3. Works for me with a Unicode Little Endian file, but it's neccessary to set the right codepage before the FOR starts, and it only works with type not direct with a file.
Works with cmd /a but not with cmd /u (creates a file without BOM, perhaps UTF32 format, it is much longer than the other file)

Code: Select all

(
   del  u16_65001.txt 2> nul
   chcp 65001 > nul
   rem Not neccessay, but doesn't destroy anything
   copy bom_utf8.txt u16_65001.txt
   for /F "usebackq delims=" %%a in (`type unicode_L16.txt`) do (
         echo %%a >> u16_65001.txt
   )
   chcp 1252  > nul
)


The parenthesis have to be before the codepage changed to 65001, else my batch stops immediatly after chcp 65001.
Only the redirected output worked, a simple echo display garbage.

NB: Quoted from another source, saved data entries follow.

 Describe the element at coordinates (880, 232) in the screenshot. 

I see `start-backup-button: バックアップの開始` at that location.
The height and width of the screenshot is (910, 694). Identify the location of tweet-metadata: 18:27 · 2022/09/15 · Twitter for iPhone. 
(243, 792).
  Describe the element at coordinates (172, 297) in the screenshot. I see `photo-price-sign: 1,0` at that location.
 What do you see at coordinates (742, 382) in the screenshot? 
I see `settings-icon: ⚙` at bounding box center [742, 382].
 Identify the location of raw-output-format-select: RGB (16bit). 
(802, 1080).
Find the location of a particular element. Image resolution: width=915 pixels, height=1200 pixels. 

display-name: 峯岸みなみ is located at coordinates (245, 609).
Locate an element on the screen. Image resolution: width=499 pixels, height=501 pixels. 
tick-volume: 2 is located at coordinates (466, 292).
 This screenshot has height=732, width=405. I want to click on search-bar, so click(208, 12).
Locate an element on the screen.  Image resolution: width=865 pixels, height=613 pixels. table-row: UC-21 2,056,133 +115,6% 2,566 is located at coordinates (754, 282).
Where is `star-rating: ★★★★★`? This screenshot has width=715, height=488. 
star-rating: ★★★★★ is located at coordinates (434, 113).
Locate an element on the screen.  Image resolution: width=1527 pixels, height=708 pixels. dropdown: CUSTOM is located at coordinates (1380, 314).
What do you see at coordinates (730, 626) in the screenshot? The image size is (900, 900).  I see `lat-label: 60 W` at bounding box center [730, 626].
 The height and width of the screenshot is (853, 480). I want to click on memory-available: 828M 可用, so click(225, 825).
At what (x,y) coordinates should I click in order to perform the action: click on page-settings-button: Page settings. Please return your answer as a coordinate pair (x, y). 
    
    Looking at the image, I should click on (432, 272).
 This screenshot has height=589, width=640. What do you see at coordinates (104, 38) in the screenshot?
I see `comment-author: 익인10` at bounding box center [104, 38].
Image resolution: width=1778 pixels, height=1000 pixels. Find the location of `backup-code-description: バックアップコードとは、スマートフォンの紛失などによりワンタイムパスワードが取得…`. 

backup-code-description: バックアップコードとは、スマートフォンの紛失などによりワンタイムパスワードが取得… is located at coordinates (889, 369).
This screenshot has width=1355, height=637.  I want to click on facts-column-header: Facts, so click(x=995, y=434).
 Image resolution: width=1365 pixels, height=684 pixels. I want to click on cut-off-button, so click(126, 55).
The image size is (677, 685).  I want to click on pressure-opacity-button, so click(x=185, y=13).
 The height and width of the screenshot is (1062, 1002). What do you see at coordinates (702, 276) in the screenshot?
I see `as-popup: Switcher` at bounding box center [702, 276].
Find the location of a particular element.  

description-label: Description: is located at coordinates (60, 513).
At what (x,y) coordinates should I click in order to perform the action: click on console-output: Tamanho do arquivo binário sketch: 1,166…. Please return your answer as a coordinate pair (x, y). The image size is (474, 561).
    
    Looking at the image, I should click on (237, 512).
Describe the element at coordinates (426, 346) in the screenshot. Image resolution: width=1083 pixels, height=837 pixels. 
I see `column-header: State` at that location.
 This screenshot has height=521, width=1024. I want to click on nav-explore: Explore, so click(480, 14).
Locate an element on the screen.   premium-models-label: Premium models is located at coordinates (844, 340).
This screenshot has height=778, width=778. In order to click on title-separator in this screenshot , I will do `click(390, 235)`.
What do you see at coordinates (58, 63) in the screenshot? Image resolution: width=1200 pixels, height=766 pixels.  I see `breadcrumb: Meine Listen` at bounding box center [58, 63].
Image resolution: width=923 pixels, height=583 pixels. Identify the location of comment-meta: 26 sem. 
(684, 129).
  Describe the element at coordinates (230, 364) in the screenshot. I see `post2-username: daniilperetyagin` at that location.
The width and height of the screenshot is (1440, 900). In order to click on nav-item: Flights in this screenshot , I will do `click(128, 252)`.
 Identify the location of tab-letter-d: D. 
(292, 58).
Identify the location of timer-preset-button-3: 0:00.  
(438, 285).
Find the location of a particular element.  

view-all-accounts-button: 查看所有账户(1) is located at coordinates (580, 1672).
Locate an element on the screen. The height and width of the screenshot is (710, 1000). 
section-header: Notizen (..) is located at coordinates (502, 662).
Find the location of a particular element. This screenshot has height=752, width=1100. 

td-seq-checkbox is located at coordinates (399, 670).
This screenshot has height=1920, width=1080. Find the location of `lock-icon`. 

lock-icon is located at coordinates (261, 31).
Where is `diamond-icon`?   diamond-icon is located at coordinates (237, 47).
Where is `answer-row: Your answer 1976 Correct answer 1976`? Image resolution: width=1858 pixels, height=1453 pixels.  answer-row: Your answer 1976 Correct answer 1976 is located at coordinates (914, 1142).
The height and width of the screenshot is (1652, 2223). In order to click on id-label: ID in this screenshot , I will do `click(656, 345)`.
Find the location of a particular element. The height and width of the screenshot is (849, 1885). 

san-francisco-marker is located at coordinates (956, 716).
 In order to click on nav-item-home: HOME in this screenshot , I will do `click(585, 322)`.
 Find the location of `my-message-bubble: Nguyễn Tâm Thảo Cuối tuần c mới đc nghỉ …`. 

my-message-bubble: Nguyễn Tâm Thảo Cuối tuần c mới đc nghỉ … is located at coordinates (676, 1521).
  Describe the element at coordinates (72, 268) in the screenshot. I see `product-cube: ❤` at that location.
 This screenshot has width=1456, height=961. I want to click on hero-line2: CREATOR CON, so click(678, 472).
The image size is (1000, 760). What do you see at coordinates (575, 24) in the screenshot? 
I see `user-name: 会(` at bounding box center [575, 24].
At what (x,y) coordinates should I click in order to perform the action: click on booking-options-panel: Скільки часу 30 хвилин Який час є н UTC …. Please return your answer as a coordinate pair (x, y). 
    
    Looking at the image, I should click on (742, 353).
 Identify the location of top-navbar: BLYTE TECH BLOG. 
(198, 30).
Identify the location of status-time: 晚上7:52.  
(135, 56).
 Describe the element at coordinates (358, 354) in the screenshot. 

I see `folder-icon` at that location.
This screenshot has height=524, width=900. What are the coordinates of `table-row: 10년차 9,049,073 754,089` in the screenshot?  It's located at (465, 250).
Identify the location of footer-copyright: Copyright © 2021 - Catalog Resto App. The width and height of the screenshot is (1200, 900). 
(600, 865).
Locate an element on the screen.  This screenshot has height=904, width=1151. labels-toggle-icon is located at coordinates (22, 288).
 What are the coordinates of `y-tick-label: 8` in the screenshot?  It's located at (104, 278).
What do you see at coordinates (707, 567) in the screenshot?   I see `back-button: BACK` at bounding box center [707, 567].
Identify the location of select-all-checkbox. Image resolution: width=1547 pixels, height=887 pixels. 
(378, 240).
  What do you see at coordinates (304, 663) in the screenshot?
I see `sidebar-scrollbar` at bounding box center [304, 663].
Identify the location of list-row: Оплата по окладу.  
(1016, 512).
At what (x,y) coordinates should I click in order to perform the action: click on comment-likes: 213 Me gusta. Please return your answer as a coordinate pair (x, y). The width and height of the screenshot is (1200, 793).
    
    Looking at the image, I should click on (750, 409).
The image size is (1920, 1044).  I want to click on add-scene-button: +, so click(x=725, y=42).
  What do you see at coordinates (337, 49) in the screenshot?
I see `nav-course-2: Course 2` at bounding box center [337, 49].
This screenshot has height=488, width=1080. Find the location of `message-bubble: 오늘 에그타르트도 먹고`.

4. Redirecting seems to work, see 3. Only UTF-8 without BOM files are successful created. You can prefix with your own BOM file. But my text editor doesn't make a difference.

5. The unicode characters seems to be represented as multiple byte not as a single character.
So a string with "AﮓBﮧC" have a len of 9, because the both unicode chars are represented by 3 bytes (no, i can't read it)

my testfile

Code: Select all

СРРР
Њ-Ћ-
абвгд
ежзийк-
ﭱﭲﭳ
ﭴﭵﭶﭷ
ﭸﭹﭺ
ﭻﭼﭽ
ﭾﭿﮓ
AﮧBﮦCﯛ
ﯚﱞﱟﮰ-


waiting for more informations 8)

jeb